As has been recently stated by many (Caruana, Testa, 2021; Gallagher, 2017, Menary, 2007), Pragmatism is a philosophical precedent and an ally of enactivism. The present work, whose title explicitly recalls that of Frederik Stjernfelt (2000), aims at providing a contribution to this scenario, showing how the notion of diagram, central to the epistemology and semiotics of the father of pragmatism, Charles Peirce, can coherently integrate and enhance the enactivist epistemology.
Enactivism proposes a theory of the interactive mind (Gallagher, Froese, 2012; Di Paolo, De Jaegher, 2012) based on basic actions and the direct perception of external affordances, which is opposed to both Theory Theory (TT) and Simulation Theory (ST). Both of the latter base their explanations of social cognition (perceiving the intentionality of the actions of others) on representations within the brain.
Two problems of the enactivist theory are highlighted: a) the problem of the actual mental-constitutive role played by basic actions (Satne, 2020); b) the problem of holistic explanations that must each time refer to the entire brain-body-environment system (Gallagher, 2017; Hutto, Myin, 2013).
Even if the semiotic stance on mental representations is not of a piece, I will argue that Peirce's semiotics, and his theory of diagrams in particular:
- is consistent with the enactivist vocabulary (to Peirce, a diagram is a sign which, just like the affordances recalled by enactivists, is co-constructed by the relation of a subject with its environment; see Gibson, 1979; to Chemero, 2003; 2009, in particular, affordances are relations; on the semiotic side, see Violi, 2007; Paolucci, 2019);
- helps to solve a semiotic confusion that characterizes most of contemporary cognitive theories, namely that between signs and representations (Deely, 2009). To recognize this distinction means to take the way of signs (opposed to that of concepts or of representations) in cognitive science. Moreover, semiotics offers to the enactivists a theory of propositions that solves problem (a) mentioned above without the appeal to mental representations (see Hutto, 2011, a call for a teleosemiotics as opposed to representationalist teleosemantics).

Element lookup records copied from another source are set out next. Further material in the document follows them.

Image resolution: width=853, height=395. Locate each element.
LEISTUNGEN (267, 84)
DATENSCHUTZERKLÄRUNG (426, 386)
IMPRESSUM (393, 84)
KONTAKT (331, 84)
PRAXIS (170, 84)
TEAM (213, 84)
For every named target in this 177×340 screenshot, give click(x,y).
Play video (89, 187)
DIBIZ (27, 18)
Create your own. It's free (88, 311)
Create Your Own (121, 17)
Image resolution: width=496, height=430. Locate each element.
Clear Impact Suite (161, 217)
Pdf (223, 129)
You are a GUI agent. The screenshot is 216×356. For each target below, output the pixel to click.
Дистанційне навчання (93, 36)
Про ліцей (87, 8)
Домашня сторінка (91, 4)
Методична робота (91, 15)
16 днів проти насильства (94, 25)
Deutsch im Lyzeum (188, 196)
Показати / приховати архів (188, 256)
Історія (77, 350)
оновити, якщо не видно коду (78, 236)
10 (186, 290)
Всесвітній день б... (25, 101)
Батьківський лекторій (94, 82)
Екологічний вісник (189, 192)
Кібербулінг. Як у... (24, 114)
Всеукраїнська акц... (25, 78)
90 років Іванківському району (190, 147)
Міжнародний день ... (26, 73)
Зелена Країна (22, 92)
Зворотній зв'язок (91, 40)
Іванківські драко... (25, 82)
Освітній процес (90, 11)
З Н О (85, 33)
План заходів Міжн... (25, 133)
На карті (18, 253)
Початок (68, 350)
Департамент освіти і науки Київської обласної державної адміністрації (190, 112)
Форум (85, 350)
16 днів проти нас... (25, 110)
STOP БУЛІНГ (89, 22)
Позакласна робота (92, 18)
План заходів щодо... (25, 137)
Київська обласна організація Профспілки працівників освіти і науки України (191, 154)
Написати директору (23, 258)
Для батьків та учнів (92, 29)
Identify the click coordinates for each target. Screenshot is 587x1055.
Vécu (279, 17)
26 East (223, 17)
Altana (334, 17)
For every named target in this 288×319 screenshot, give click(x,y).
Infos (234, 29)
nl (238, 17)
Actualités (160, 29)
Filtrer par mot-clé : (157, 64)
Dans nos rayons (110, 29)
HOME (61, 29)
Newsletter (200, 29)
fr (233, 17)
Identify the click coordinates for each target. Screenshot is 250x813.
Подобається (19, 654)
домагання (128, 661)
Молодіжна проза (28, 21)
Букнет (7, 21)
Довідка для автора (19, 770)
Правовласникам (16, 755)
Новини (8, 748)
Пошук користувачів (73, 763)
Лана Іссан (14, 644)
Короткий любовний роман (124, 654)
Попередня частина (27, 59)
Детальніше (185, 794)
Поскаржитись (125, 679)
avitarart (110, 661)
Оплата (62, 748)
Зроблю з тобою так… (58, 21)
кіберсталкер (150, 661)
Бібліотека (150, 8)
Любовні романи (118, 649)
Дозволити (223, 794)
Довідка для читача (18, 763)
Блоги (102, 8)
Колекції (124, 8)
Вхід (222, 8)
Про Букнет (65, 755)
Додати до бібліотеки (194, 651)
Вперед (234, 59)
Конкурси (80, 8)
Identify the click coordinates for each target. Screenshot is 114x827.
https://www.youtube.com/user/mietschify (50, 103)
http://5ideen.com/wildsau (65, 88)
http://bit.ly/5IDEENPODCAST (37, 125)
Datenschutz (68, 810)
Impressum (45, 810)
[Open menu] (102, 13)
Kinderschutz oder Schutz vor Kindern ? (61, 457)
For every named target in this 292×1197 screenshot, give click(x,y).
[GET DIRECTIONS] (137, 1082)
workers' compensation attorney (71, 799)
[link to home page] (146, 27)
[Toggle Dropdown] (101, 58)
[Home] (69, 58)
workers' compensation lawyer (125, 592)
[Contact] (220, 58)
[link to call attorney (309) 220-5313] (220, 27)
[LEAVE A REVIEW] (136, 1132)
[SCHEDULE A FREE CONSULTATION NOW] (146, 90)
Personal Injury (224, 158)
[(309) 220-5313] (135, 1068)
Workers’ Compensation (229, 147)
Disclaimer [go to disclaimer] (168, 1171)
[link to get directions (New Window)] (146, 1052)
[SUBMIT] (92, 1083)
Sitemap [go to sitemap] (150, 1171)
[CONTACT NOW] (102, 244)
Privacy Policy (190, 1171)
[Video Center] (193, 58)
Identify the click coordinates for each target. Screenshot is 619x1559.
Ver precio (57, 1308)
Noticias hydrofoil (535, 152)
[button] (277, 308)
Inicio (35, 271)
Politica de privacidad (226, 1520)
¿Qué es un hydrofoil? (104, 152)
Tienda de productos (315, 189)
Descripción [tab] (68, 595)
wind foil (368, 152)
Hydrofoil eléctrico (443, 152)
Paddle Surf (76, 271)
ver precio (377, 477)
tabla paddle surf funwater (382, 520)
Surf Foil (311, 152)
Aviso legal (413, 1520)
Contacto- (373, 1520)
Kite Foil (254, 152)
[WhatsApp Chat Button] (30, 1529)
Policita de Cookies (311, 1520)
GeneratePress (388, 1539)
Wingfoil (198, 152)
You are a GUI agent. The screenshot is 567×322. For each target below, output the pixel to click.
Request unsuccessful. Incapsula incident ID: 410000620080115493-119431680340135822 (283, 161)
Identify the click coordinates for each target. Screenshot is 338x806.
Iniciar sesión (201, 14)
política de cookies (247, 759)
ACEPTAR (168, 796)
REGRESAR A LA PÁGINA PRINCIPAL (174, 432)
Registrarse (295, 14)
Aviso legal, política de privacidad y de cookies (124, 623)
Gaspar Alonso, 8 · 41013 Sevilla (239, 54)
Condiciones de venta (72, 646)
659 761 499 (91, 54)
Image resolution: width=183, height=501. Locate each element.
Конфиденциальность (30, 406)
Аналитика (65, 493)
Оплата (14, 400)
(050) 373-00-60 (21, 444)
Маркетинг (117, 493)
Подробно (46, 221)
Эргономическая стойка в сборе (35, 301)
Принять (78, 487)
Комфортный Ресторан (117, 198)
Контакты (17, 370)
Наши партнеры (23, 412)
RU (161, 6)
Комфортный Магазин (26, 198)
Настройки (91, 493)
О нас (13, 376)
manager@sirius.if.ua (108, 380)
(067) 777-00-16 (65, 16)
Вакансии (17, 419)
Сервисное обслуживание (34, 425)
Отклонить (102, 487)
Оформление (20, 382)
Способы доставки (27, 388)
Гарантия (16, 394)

- allows the integration, within a unified enactivist theory of mind, of TT and ST as its aspects reformulated in terms of habits and external affordances, corresponding to the general and the iconic part of the diagram structure, respectively (see Stjernfelt, 2007; Tylén, et al, 2014);
- by placing the pragmatist notion of habit at the center, it allows the identification of a level of relevance for enactivist explanations that frees them from the problem (b) of holism (cf. Noë, 2012).
Michele Cerutti
Graduated in Semiotics at the Università di Bologna in 2020, with a thesis on semiotics and the problem of realism, under the supervision of Prof. Claudio Paolucci with Prof. Frederik Stjernfelt as co-supervisor. Currently an independent researcher interested in AI and semiotics.